Wednesday, May 23, 2001

Squatters threaten agitation for free land

By Razen Manadhar

KATHMANDU, May 22[2001] - Nearly 17,000 land-less people living in various areas of the Kathmandu Valley are threatening to take to the streets if the government fails to provide them ownership certificates of land they have squatted upon for years. But, the issue being a complex one, officials are still muddled in their response.

The squatters are asking the government to let them live on the river banks legitimately where they have been doing so for the past two or three decades. "Otherwise, we will take to the streets and will even launch demonstrations," said Dipak Rai, the secretary of Nepal Settlement Protection Society (NSPS), one of several squatters’ organizations in the Kathmandu Valley.

However, government agencies have been muddled in their response. Over a dozen of government commissions have been formed to solve the squatters’ problem in the last one and a half-decade. But none of them have focused on finding a solution to the problem of Kathmandu squatters.

Member secretary of the present Squatters’ Problem Resolution Commission, Tirtha Prasad Ligal said finding solution for the squatters of the Kathmandu Valley is not their responsibility. But he does concede, "The problem is quite complicated. The squatters’ problem in the Capital is artificial and only a bold decision can solve it."

But Rai, the general secretary of Nepal Settlement Protection Society (NSPS), refutes such claims. "We left our villages because the property we had was not adequate enough to meet all our needs. It is for the government to provide us food, cloth and shelter in the city." But he admits that many are not as pathetic as they appear to be. "Many of the landless people here have lands in their villages and some of them have huts in several settlements here."

The trend of squatting on public land - generally on the river banks - started in 1960s, thanks to the quiet encouragement given by the local representatives in the hope of creating vote bank. But more than three decades later, the squatters’ problem in Kathmandu has become a ticking time bomb.

Along the banks of the Bagmati and Bishnumati rivers, several squatters’ villages have cropped up, becoming an eyesore to metropolitan authorities. NSPS volunteers say that there are nearly 17,000 landless people living in 66 settlements in the Capital city, each of them comprising of up to 186 slum households. The biggest is Pathivara Tole behind Chabahil. Other noteworthy settlements with over 100 households are Ramhiti, Bauddha, Sankhamul, Khadipakha of Maharajgunj and Jagriti Tole of Nayabazar, Balaju.

Along with the poor families, many well-off squatters live in huts or concrete houses with colour TVs and even motorcycles. They say that they work as drivers, labourers and shopkeepers. Some are even employed as government staff, teachers, soldiers, police and so on.

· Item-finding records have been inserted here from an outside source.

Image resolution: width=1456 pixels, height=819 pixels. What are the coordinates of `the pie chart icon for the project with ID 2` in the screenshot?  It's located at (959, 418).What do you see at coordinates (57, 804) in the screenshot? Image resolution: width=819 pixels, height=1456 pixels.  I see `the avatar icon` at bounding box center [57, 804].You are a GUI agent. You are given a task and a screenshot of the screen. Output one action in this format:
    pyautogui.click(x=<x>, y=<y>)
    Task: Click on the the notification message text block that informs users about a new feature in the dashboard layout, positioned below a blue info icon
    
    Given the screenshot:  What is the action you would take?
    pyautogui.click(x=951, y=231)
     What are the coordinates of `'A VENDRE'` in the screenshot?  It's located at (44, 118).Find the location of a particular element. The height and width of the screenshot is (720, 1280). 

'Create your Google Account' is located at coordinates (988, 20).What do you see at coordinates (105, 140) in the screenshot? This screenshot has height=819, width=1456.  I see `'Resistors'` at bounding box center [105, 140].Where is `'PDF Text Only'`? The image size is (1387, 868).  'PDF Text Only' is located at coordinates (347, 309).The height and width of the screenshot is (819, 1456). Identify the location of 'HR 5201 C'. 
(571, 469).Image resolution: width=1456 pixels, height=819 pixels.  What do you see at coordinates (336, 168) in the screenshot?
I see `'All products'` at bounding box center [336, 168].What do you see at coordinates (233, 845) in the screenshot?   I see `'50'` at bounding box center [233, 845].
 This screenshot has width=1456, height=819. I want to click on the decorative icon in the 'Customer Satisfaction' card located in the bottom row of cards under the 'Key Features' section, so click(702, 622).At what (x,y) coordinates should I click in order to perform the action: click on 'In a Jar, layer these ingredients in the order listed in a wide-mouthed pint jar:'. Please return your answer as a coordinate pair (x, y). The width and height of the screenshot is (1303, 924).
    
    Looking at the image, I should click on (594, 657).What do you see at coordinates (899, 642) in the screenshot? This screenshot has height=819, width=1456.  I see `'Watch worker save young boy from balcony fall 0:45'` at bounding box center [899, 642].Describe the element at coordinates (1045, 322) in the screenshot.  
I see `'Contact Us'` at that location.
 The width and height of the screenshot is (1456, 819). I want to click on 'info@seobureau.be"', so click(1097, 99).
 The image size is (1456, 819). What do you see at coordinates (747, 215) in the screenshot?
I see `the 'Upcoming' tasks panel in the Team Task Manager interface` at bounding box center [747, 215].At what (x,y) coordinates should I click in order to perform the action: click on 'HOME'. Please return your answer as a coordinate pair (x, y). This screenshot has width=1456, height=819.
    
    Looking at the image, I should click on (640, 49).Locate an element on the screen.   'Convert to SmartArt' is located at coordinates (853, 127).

The squatters’ organization defines themselves as those who have had to come to the Capital displaced by natural calamities. At the same time, there are those who came in search of better opportunities leaving their parental properties behind in the villages.

The Kathmandu Mayor, Keshav Sthapit, says he is drawing up a plan to bring all the squatters under a system. "This problem is in an alarming state. We will verify the squatters first and if they are found possessing landed property in the villages, then we will confiscate their land."

The metropolitan authorities plan to provide alternative land at minimum cost to the squatters. "However, they must first abandon the river banks for this is not a proper place to live in," Mayor Sthapit said.

But the squatters are unlikely to heed his call just yet. Part of the reason is, along with the free land, they also get free basic services from well-meaning non-governmental organizations. The Lumanti Support Group for Shelter (LSGS), for instance, is providing free education, water and sanitation to squatters in several areas. Critics say, such free schemes could become a magnet to attract more squatters.

Director of LSGS Lajana Manandhar said that the organization is helping the "urban poor" community. "The government must make a policy to control the flow of people to the city and help manage the existing unmanaged settlements," she said.